THE DEATH-BLOW
One day, in the first fortnight of June, as old Yvonne was returning home, some neighbours told her that she had been sent for by the Commissioner from the Naval Registry Office. Of course it concerned her grandson, but that did not frighten her in the least. The families of seafarers are used to the Naval Registry, and she, the daughter, wife, mother, and grandmother of seamen, had known that office for the past sixty years.
Doubtless it had to do with his "delegation"; or perhaps there was a small prize-money account from /La Circe/ to take through her proxy.
As she knew what respect was due to "/Monsieur le Commissaire/," she put on her best gown and a clean white cap, and set out about two o'clock.
Trotting along swiftly on the pathways of the cliff, she neared Paimpol; and musing upon these two months without letters, she grew a bit anxious.
She met her old sweetheart sitting out at his door. He had greatly aged since the appearance of the winter cold.
"Eh, eh! When you're ready, you know, don't make any ceremony, my beauty!" That "suit of deal" still haunted his mind.
The joyous brightness of June smiled around her. On the rocky heights there still grew the stunted reeds with their yellow blossoms; but passing into the hollow nooks sheltered against the bitter sea winds, one met with high sweet-smelling grass. But the poor old woman did not see all this, over whose head so many rapid seasons had passed, which now seemed as short as days.
Around the crumbling hamlet with its gloomy walls grew roses, pinks, and stocks; and even up on the tops of the whitewashed and mossy roofs, sprang the flowerets that attracted the first "miller"butterflies of the season.
This spring-time was almost without love in the land of Icelanders, and the beautiful lasses of proud race, who sat out dreaming on their doorsteps, seemed to look far beyond the visible things with their blue or brown eyes.

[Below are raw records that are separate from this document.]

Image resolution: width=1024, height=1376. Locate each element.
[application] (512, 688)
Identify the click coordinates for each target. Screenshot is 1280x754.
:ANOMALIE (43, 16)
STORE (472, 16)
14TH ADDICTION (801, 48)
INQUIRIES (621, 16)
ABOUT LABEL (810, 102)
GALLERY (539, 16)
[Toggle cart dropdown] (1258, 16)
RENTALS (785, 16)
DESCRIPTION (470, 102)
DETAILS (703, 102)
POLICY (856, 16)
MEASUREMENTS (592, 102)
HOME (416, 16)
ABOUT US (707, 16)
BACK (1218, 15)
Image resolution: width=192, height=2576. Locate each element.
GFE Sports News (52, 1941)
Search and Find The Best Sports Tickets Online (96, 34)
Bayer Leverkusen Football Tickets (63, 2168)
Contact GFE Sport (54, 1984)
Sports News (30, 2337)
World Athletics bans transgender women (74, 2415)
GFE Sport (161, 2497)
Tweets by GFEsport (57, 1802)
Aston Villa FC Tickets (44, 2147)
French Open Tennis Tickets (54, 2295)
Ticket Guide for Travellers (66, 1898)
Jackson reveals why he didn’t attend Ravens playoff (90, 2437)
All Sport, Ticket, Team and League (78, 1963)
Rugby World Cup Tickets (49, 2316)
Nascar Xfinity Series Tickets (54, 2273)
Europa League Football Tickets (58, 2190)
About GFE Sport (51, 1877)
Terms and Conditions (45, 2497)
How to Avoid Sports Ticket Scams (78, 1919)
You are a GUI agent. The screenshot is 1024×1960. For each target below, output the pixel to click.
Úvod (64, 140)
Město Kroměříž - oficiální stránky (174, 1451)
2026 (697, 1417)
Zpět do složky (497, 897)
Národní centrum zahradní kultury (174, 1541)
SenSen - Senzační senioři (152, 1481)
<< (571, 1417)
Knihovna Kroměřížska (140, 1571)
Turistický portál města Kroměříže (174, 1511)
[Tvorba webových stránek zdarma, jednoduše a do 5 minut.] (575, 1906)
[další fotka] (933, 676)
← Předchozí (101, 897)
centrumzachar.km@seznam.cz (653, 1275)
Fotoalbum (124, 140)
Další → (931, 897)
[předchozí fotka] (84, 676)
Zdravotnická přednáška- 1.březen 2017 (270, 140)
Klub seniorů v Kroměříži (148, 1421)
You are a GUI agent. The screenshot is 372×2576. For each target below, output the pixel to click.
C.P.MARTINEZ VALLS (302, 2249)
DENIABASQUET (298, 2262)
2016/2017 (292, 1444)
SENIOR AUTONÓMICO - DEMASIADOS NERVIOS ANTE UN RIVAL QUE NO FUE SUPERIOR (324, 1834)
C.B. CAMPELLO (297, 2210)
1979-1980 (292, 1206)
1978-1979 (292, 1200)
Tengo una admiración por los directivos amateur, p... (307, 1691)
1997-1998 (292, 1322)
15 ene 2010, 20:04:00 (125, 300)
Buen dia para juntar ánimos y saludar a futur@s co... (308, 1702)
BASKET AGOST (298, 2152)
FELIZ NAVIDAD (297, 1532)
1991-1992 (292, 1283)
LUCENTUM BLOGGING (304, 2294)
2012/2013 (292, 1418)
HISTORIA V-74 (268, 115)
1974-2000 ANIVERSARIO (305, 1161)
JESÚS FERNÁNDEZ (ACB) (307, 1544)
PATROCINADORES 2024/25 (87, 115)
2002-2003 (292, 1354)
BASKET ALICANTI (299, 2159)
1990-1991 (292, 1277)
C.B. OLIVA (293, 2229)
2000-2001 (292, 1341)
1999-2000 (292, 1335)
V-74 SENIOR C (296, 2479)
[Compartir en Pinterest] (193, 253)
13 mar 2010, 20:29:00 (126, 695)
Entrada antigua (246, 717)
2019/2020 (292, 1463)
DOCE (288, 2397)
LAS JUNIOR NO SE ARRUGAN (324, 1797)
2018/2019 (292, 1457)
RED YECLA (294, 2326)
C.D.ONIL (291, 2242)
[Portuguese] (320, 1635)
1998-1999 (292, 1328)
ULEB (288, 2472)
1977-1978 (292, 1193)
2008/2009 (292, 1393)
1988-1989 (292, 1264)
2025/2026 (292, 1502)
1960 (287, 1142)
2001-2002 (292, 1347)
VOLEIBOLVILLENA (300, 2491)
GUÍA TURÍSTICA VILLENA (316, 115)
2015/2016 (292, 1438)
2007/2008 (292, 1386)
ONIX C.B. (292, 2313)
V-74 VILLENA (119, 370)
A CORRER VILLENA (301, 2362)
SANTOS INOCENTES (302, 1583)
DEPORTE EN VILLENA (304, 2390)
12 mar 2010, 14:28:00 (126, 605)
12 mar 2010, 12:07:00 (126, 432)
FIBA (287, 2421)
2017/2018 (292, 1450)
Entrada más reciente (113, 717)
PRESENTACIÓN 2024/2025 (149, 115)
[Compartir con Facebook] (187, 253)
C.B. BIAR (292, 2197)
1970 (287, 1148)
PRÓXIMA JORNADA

The young men, who were the objects of their melancholy and desires, were remote, fishing on the northern seas.
But it was a spring-time for all that--warm, sweet, and troubling, with its buzzing of flies and perfume of young plants.
And all this soulless freshness smiled upon the poor old grandmother, who was quickly walking along to hear of the death of her last-born grandson. She neared the awful moment when this event, which had taken place in the so distant Chinese seas, was to be told to her; she was taking that sinister walk that Sylvestre had divined at his death-hour --the sight of that had torn his last agonized tears from him; his darling old granny summoned to Paimpol to be told that he was dead!
Clearly he had seen her pass along that road, running straight on, with her tiny brown shawl, her umbrella, and large head-dress. And that apparition had made him toss and writhe in fearful anguish, while the huge, red sun of the Equator, disappearing in its glory, peered through the port-hole of the hospital to watch him die. But he, in his last hallucination, had seen his old granny moving under a rain-laden sky, and on the contrary a joyous laughing spring-time mocked her on all sides.